╔══

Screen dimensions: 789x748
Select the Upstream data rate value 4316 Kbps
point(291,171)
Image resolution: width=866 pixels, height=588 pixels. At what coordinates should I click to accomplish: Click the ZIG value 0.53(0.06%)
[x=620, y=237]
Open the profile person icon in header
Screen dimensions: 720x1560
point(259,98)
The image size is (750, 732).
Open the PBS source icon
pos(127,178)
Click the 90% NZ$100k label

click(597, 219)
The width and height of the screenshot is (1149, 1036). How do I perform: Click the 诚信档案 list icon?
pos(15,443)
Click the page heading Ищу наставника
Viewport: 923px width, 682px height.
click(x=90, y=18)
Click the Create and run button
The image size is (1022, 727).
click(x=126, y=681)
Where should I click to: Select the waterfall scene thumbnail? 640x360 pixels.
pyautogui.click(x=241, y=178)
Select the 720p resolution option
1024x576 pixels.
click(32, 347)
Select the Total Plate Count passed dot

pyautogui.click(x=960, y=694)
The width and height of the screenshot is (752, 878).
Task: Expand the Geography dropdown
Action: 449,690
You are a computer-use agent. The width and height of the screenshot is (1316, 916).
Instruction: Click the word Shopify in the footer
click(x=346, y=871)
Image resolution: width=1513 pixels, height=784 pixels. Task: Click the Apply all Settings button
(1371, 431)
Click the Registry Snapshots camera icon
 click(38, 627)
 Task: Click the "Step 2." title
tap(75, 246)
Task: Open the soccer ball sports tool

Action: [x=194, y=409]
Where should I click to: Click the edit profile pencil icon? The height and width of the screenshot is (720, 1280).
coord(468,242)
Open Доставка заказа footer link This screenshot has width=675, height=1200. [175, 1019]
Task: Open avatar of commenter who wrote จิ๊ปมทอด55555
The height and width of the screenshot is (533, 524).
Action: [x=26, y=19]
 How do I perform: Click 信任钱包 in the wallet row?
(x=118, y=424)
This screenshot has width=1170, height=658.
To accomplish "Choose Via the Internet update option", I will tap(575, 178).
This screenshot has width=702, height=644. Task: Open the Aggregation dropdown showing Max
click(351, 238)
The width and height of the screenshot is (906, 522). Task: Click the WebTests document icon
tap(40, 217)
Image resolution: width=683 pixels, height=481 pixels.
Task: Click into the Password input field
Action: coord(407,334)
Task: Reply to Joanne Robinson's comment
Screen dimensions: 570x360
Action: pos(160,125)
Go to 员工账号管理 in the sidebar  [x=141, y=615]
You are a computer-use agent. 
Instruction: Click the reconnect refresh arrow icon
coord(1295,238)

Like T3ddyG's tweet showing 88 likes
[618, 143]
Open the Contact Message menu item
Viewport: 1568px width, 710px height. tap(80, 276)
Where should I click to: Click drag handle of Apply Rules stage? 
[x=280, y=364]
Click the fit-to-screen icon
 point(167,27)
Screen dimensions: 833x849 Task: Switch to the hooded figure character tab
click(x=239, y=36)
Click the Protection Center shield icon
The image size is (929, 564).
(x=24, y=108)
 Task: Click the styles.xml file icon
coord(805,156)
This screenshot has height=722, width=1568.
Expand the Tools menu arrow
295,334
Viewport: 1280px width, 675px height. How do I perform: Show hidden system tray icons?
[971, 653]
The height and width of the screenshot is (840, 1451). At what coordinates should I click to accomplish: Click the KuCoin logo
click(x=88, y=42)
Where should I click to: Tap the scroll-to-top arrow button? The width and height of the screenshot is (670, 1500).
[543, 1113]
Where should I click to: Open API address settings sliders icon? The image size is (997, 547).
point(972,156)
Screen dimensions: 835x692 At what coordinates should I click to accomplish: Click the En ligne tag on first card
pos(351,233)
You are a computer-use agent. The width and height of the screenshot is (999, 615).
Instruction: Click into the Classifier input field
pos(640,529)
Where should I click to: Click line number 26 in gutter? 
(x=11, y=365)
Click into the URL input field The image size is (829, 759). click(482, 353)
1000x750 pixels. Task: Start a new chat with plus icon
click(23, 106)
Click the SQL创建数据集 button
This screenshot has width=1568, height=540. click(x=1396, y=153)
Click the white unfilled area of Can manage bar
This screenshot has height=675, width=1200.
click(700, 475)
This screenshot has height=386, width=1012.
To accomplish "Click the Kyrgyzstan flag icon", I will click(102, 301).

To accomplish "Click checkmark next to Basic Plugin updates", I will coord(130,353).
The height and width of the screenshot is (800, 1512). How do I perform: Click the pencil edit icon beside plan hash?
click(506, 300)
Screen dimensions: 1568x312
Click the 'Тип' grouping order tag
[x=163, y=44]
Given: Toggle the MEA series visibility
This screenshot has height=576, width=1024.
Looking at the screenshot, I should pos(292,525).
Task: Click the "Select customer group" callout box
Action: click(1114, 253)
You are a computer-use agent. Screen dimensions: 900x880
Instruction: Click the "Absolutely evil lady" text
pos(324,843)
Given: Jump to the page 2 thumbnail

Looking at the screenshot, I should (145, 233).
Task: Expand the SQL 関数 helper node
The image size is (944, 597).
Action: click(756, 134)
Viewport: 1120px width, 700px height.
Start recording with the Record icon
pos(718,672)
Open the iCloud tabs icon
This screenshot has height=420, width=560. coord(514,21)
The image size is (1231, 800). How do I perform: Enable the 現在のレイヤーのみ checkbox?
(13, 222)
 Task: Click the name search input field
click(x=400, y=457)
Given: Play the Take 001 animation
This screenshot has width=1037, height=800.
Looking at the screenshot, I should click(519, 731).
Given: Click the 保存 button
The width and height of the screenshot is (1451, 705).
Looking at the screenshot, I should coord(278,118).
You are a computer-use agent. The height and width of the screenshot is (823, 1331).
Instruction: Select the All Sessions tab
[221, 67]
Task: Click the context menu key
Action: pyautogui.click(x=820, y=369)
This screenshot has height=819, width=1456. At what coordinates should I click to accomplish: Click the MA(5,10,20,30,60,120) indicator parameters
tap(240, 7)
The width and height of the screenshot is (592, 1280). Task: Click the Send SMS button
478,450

╚══

Down to the last line, reproduce the entries above precisely.

ANSWER TO THE EXERCISE
Screen dimensions: 789x748
Select the Upstream data rate value 4316 Kbps
point(291,171)
Image resolution: width=866 pixels, height=588 pixels. At what coordinates should I click to accomplish: Click the ZIG value 0.53(0.06%)
[x=620, y=237]
Open the profile person icon in header
Screen dimensions: 720x1560
point(259,98)
The image size is (750, 732).
Open the PBS source icon
pos(127,178)
Click the 90% NZ$100k label

click(597, 219)
The width and height of the screenshot is (1149, 1036). How do I perform: Click the 诚信档案 list icon?
pos(15,443)
Click the page heading Ищу наставника
Viewport: 923px width, 682px height.
click(x=90, y=18)
Click the Create and run button
The image size is (1022, 727).
click(x=126, y=681)
Where should I click to: Select the waterfall scene thumbnail? 640x360 pixels.
pyautogui.click(x=241, y=178)
Select the 720p resolution option
1024x576 pixels.
click(32, 347)
Select the Total Plate Count passed dot

pyautogui.click(x=960, y=694)
The width and height of the screenshot is (752, 878).
Task: Expand the Geography dropdown
Action: 449,690
You are a computer-use agent. The width and height of the screenshot is (1316, 916).
Instruction: Click the word Shopify in the footer
click(x=346, y=871)
Image resolution: width=1513 pixels, height=784 pixels. Task: Click the Apply all Settings button
(1371, 431)
Click the Registry Snapshots camera icon
 click(38, 627)
 Task: Click the "Step 2." title
tap(75, 246)
Task: Open the soccer ball sports tool

Action: [x=194, y=409]
Where should I click to: Click the edit profile pencil icon? The height and width of the screenshot is (720, 1280).
coord(468,242)
Open Доставка заказа footer link This screenshot has width=675, height=1200. [175, 1019]
Task: Open avatar of commenter who wrote จิ๊ปมทอด55555
The height and width of the screenshot is (533, 524).
Action: [x=26, y=19]
 How do I perform: Click 信任钱包 in the wallet row?
(x=118, y=424)
This screenshot has width=1170, height=658.
To accomplish "Choose Via the Internet update option", I will tap(575, 178).
This screenshot has width=702, height=644. Task: Open the Aggregation dropdown showing Max
click(351, 238)
The width and height of the screenshot is (906, 522). Task: Click the WebTests document icon
tap(40, 217)
Image resolution: width=683 pixels, height=481 pixels.
Task: Click into the Password input field
Action: coord(407,334)
Task: Reply to Joanne Robinson's comment
Screen dimensions: 570x360
Action: pos(160,125)
Go to 员工账号管理 in the sidebar  [x=141, y=615]
You are a computer-use agent. 
Instruction: Click the reconnect refresh arrow icon
coord(1295,238)

Like T3ddyG's tweet showing 88 likes
[618, 143]
Open the Contact Message menu item
Viewport: 1568px width, 710px height. tap(80, 276)
Where should I click to: Click drag handle of Apply Rules stage? 
[x=280, y=364]
Click the fit-to-screen icon
 point(167,27)
Screen dimensions: 833x849 Task: Switch to the hooded figure character tab
click(x=239, y=36)
Click the Protection Center shield icon
The image size is (929, 564).
(x=24, y=108)
 Task: Click the styles.xml file icon
coord(805,156)
This screenshot has height=722, width=1568.
Expand the Tools menu arrow
295,334
Viewport: 1280px width, 675px height. How do I perform: Show hidden system tray icons?
[971, 653]
The height and width of the screenshot is (840, 1451). At what coordinates should I click to accomplish: Click the KuCoin logo
click(x=88, y=42)
Where should I click to: Tap the scroll-to-top arrow button? The width and height of the screenshot is (670, 1500).
[543, 1113]
Where should I click to: Open API address settings sliders icon? The image size is (997, 547).
point(972,156)
Screen dimensions: 835x692 At what coordinates should I click to accomplish: Click the En ligne tag on first card
pos(351,233)
You are a computer-use agent. The width and height of the screenshot is (999, 615).
Instruction: Click into the Classifier input field
pos(640,529)
Where should I click to: Click line number 26 in gutter? 
(x=11, y=365)
Click into the URL input field The image size is (829, 759). click(482, 353)
1000x750 pixels. Task: Start a new chat with plus icon
click(23, 106)
Click the SQL创建数据集 button
This screenshot has width=1568, height=540. click(x=1396, y=153)
Click the white unfilled area of Can manage bar
This screenshot has height=675, width=1200.
click(700, 475)
This screenshot has height=386, width=1012.
To accomplish "Click the Kyrgyzstan flag icon", I will click(102, 301).

To accomplish "Click checkmark next to Basic Plugin updates", I will coord(130,353).
The height and width of the screenshot is (800, 1512). How do I perform: Click the pencil edit icon beside plan hash?
click(506, 300)
Screen dimensions: 1568x312
Click the 'Тип' grouping order tag
[x=163, y=44]
Given: Toggle the MEA series visibility
This screenshot has height=576, width=1024.
Looking at the screenshot, I should pos(292,525).
Task: Click the "Select customer group" callout box
Action: click(1114, 253)
You are a computer-use agent. Screen dimensions: 900x880
Instruction: Click the "Absolutely evil lady" text
pos(324,843)
Given: Jump to the page 2 thumbnail

Looking at the screenshot, I should (145, 233).
Task: Expand the SQL 関数 helper node
The image size is (944, 597).
Action: click(756, 134)
Viewport: 1120px width, 700px height.
Start recording with the Record icon
pos(718,672)
Open the iCloud tabs icon
This screenshot has height=420, width=560. coord(514,21)
The image size is (1231, 800). How do I perform: Enable the 現在のレイヤーのみ checkbox?
(13, 222)
 Task: Click the name search input field
click(x=400, y=457)
Given: Play the Take 001 animation
This screenshot has width=1037, height=800.
Looking at the screenshot, I should click(519, 731).
Given: Click the 保存 button
The width and height of the screenshot is (1451, 705).
Looking at the screenshot, I should coord(278,118).
You are a computer-use agent. The height and width of the screenshot is (823, 1331).
Instruction: Select the All Sessions tab
[221, 67]
Task: Click the context menu key
Action: pyautogui.click(x=820, y=369)
This screenshot has height=819, width=1456. At what coordinates should I click to accomplish: Click the MA(5,10,20,30,60,120) indicator parameters
tap(240, 7)
The width and height of the screenshot is (592, 1280). Task: Click the Send SMS button
478,450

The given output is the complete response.